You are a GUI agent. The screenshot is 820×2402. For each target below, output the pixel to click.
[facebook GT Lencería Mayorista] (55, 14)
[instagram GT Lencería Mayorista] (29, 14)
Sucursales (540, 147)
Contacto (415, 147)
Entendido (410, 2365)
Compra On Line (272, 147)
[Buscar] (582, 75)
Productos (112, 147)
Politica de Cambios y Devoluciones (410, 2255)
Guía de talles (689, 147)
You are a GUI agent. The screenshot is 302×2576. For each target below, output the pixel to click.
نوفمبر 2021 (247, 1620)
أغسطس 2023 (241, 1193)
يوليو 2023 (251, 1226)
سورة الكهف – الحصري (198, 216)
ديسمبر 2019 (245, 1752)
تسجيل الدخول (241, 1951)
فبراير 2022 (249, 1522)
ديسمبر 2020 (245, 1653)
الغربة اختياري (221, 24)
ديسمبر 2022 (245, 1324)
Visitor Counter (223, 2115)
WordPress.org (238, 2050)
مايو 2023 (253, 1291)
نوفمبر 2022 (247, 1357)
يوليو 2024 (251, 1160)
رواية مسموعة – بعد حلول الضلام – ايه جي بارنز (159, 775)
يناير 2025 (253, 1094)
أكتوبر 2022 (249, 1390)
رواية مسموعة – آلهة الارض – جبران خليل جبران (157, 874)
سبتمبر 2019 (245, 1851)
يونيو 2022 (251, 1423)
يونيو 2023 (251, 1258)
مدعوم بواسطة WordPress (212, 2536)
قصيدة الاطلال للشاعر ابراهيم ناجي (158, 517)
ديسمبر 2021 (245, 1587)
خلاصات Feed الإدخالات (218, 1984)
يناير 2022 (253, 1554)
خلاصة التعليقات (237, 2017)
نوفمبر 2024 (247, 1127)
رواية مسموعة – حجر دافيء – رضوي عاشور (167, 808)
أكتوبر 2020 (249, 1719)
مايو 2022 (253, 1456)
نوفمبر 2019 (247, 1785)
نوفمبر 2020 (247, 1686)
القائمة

=====

_Description of the task_. In full and verbatim, repeat the records given above.

_The answer_.
You are a GUI agent. The screenshot is 820×2402. For each target below, output the pixel to click.
[facebook GT Lencería Mayorista] (55, 14)
[instagram GT Lencería Mayorista] (29, 14)
Sucursales (540, 147)
Contacto (415, 147)
Entendido (410, 2365)
Compra On Line (272, 147)
[Buscar] (582, 75)
Productos (112, 147)
Politica de Cambios y Devoluciones (410, 2255)
Guía de talles (689, 147)
You are a GUI agent. The screenshot is 302×2576. For each target below, output the pixel to click.
نوفمبر 2021 (247, 1620)
أغسطس 2023 (241, 1193)
يوليو 2023 (251, 1226)
سورة الكهف – الحصري (198, 216)
ديسمبر 2019 (245, 1752)
تسجيل الدخول (241, 1951)
فبراير 2022 (249, 1522)
ديسمبر 2020 (245, 1653)
الغربة اختياري (221, 24)
ديسمبر 2022 (245, 1324)
Visitor Counter (223, 2115)
WordPress.org (238, 2050)
مايو 2023 (253, 1291)
نوفمبر 2022 (247, 1357)
يوليو 2024 (251, 1160)
رواية مسموعة – بعد حلول الضلام – ايه جي بارنز (159, 775)
يناير 2025 (253, 1094)
أكتوبر 2022 (249, 1390)
رواية مسموعة – آلهة الارض – جبران خليل جبران (157, 874)
سبتمبر 2019 (245, 1851)
يونيو 2022 (251, 1423)
يونيو 2023 (251, 1258)
مدعوم بواسطة WordPress (212, 2536)
قصيدة الاطلال للشاعر ابراهيم ناجي (158, 517)
ديسمبر 2021 (245, 1587)
خلاصات Feed الإدخالات (218, 1984)
يناير 2022 (253, 1554)
خلاصة التعليقات (237, 2017)
نوفمبر 2024 (247, 1127)
رواية مسموعة – حجر دافيء – رضوي عاشور (167, 808)
أكتوبر 2020 (249, 1719)
مايو 2022 (253, 1456)
نوفمبر 2019 (247, 1785)
نوفمبر 2020 (247, 1686)
القائمة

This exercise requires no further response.